**PASSAGE FOURNI**
__________________________________________________
HOMILÉTIQUES, (Droit natur.) On distingue de ce nom les vertus relatives au commerce de la vie ; Aristote dit que ces sortes de vertus ont lieu, ἔν ταῖς ὁμιλίαις ϰαὶ τῷ συζῆν. Ethic. Nicomach. lib. IV. cap. xij.

Je les définis en général avec l’évêque de Peterborough, certaines dispositions à pratiquer une sorte de justice qui fait du bien à autrui, par un usage de signes arbitraires, convenable à ce que demande le bien commun.

Les signes arbitraires que nous entendons ici, sont non seulement la parole qui est le principal, mais encore les gestes du corps, la contenance & tous les mouvemens du visage, qui sont des indices de quelque disposition de l’ame dépendant de notre volonté.

Les vertus homilétiques sont la gravité & la douceur, comitas, qui gardent en toutes leurs démonstrations une juste mesure ; pour ce qui est de la parole en particulier, l’usage & les bornes convenables en sont reglées par le sage silence, taciturnitas, lorsque le bien commun le demande ; par la véracité qui s’appelle fidélité en matiere de promesses, & par l’urbanité. On conçoit déja quels sont les vices ou défauts opposés aux vertus homilétiques, & nous les nommerons en parlant de chacune de ces vertus sous leurs articles respectifs. (D. J.)

HOMINICOLES, s. m. plur. (Théolog.) nom que les Apollinaristes donnoient autrefois aux orthodoxes, pour marquer qu’ils adoroient un homme. Voyez Apollinaristes.

Comme les Catholiques soutenoient que Jesus-Christ étoit Homme-Dieu, les Apollinaristes les accusoient d’adorer un homme, & les appelloient Hominicoles. Dict. de Trévoux. (G)
__________________________________________________
**EXTRAIT DES DONNÉES**

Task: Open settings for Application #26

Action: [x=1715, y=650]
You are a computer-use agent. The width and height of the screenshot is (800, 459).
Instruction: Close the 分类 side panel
__________________________________________________
**TRAVAIL À FAIRE**
Poursuivez le texte sur les vertus homilétiques et les Hominicoles à partir de sa dernière phrase. Les lignes ne sont d'aucune utilité ici.

**RÉSULTAT DE L'EXERCICE**
HOMMAGE, s. m. (Gram. & Jurispr.) seu fides, & dans la basse latinité hommagium ou hominium, est une reconnoissance faite par le vassal en présence de son seigneur qu’il est son homme, c’est-à-dire son sujet, son vassal.

Hommage vient de homme ; faire hommage ou rendre hommage, c’est se reconnoître homme du seigneur : on voit aussi dans les anciennes chartes que baronie & hommage étoient synonymes.

On distinguoit anciennement la foi & le serment de fidélité de l’hommage : la foi étoit dûe par les roturiers, voyez au mot Foi. Le serment de fidélité se prêtoit debout après l’hommage, il se faisoit entre les mains du bailli ou sénéchal du seigneur, quand le vassal ne pouvoit pas venir devers son seigneur ; au lieu que l’hommage n’étoit dû qu’au seigneur même par ses vassaux.

On trouve des exemples d’hommage dès le tems que les fiefs commencerent à se former ; c’est ainsi qu’en 734 Eudes, duc d’Aquitaine, étant mort, Charles-Martel accorda à son fils Hérald la jouissance du domaine qu’avoit eu son pere, à condition de lui en rendre hommage & à ses enfans.

De même en 778, Charlemagne étant allé en Espagne pour rétablir Ibinalarabi dans Sarragosse, reçut dans son passage les hommages de tous les princes

qui commandoient entre les pyrenées & la riviere d’Ebre.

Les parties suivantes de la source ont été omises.